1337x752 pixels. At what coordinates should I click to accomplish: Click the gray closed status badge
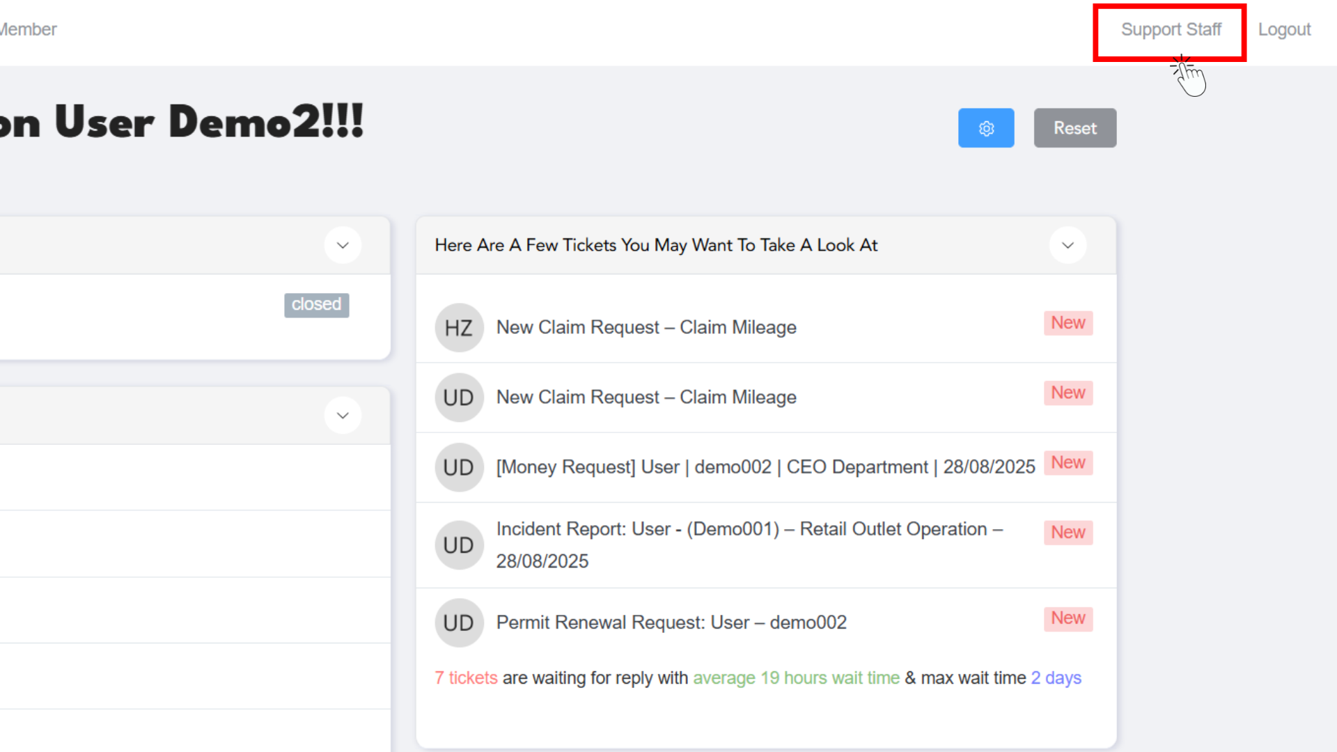pos(316,304)
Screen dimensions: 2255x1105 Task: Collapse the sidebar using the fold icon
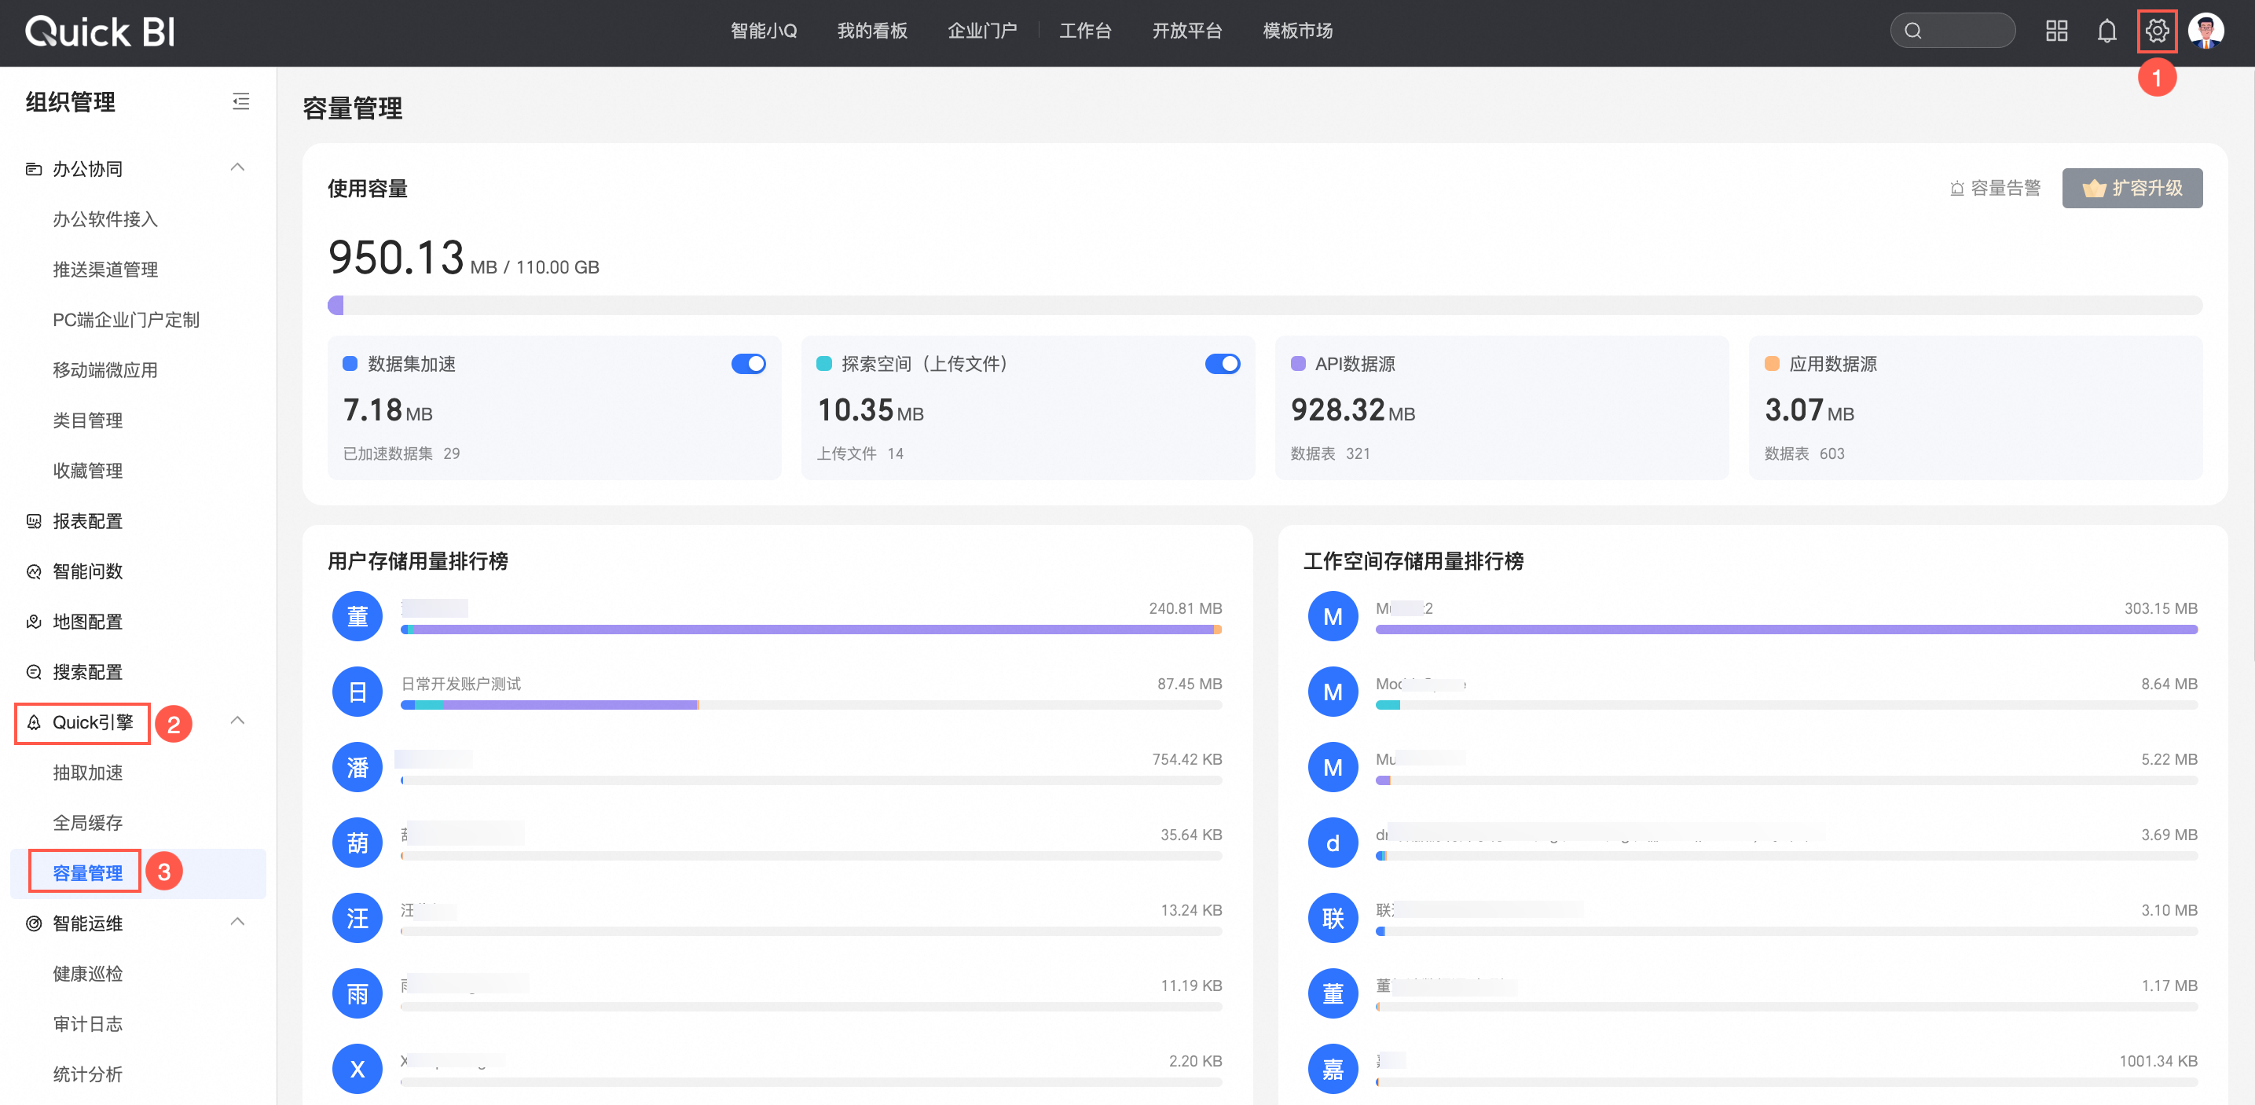pos(241,102)
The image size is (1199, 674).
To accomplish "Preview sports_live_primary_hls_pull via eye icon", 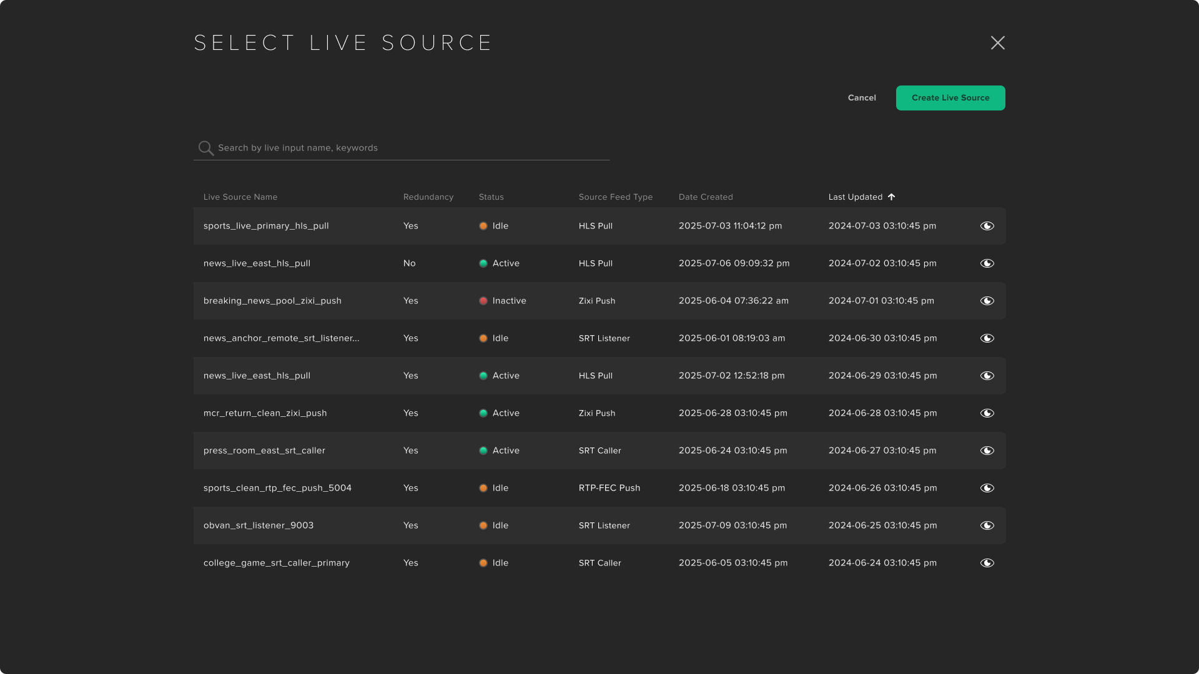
========
From the line containing "The image size is (1199, 674)." down to the last line of the entries above, copy each line exactly and nothing more. Leave pictures out.

The image size is (1199, 674).
To accomplish "Preview sports_live_primary_hls_pull via eye icon", 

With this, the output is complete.